Suffolk delivers Margaret of Anjou to Henry VI, with no dowry and the surrender of Anjou and Maine back to France. Gloucester (Duke Humphrey) loudly complains that these actions betray his brother Henry V's accomplishments and risk the loss of France entirely. Cardinal Beaufort (Winchester) disagrees, trying to calm him. The Duke of York and Warwick grieve that Suffolk (arbiter of the peace settlement) also betrayed England by returning two well-fought-for counties of France. Gloucester storms out prophesizing France will be lost soon. Buckingham suggests that he, Somerset, and the Cardinal oust Gloucester from his position as Protector of the King, though Somerset fears the Cardinal will become the new protector. Salisbury, his son Warwick, and York agree to oppose the aforementioned nobles and support Gloucester, though York has the ulterior motive of becoming England's King, claiming rights through the House of York while Henry VI claims through the House of Lancaster. At Gloucester's house his wife Eleanor (Nell) tells Gloucester she wishes to be Queen of England to which Gloucester tells her not to be so ambitious. Nell even pays Priest Hum to convince two conjurors to help her gain the crown. Unfortunately, the Cardinal and Suffolk have paid off Hum so that he may encourage Nell's fantasy and use her ambition to incriminate and oust Gloucester.

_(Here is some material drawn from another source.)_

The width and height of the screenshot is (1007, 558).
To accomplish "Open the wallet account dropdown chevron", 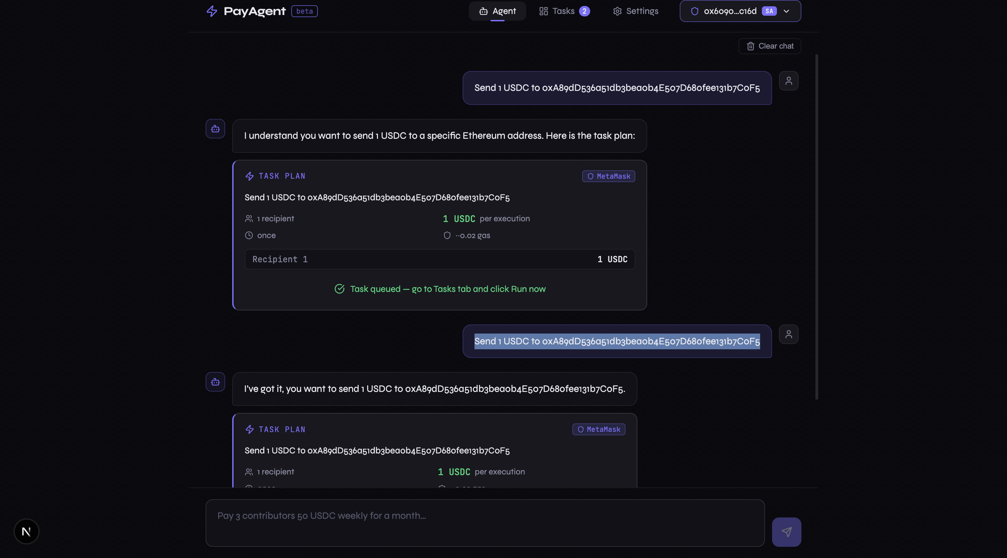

Queen Margaret complains to Suffolk (her secret lover) of everyone's desire for the crown, worst of all Eleanor's. The King and nobles enter with Somerset wishing to take York's place as Regent to France. Margaret boldly tells Gloucester to resign the Protectorship and all begin to rail on him. Additionally, Margaret drops her fan then slaps Eleanor after she refuses to pick it up. Stemming from accusations that a man said York should be king and Henry VI is an usurper, Gloucester and Henry VI decide Somerset shall be the French Regent. At Gloucester's house, Eleanor holds a witch seance with Hum and others, but is discovered and arrested for treason after York and Buckingham ambush the ceremony. At Saint Albans, Gloucester charges the bastard Cardinal Winchester to a duel. Buckingham arrives with news of Eleanor's treachery and Gloucester banishes her from his house and bed. Richard (3rd Duke of York) confers with Warwick and Salisbury (Neville) of his intentions for the crown and they agree to help him.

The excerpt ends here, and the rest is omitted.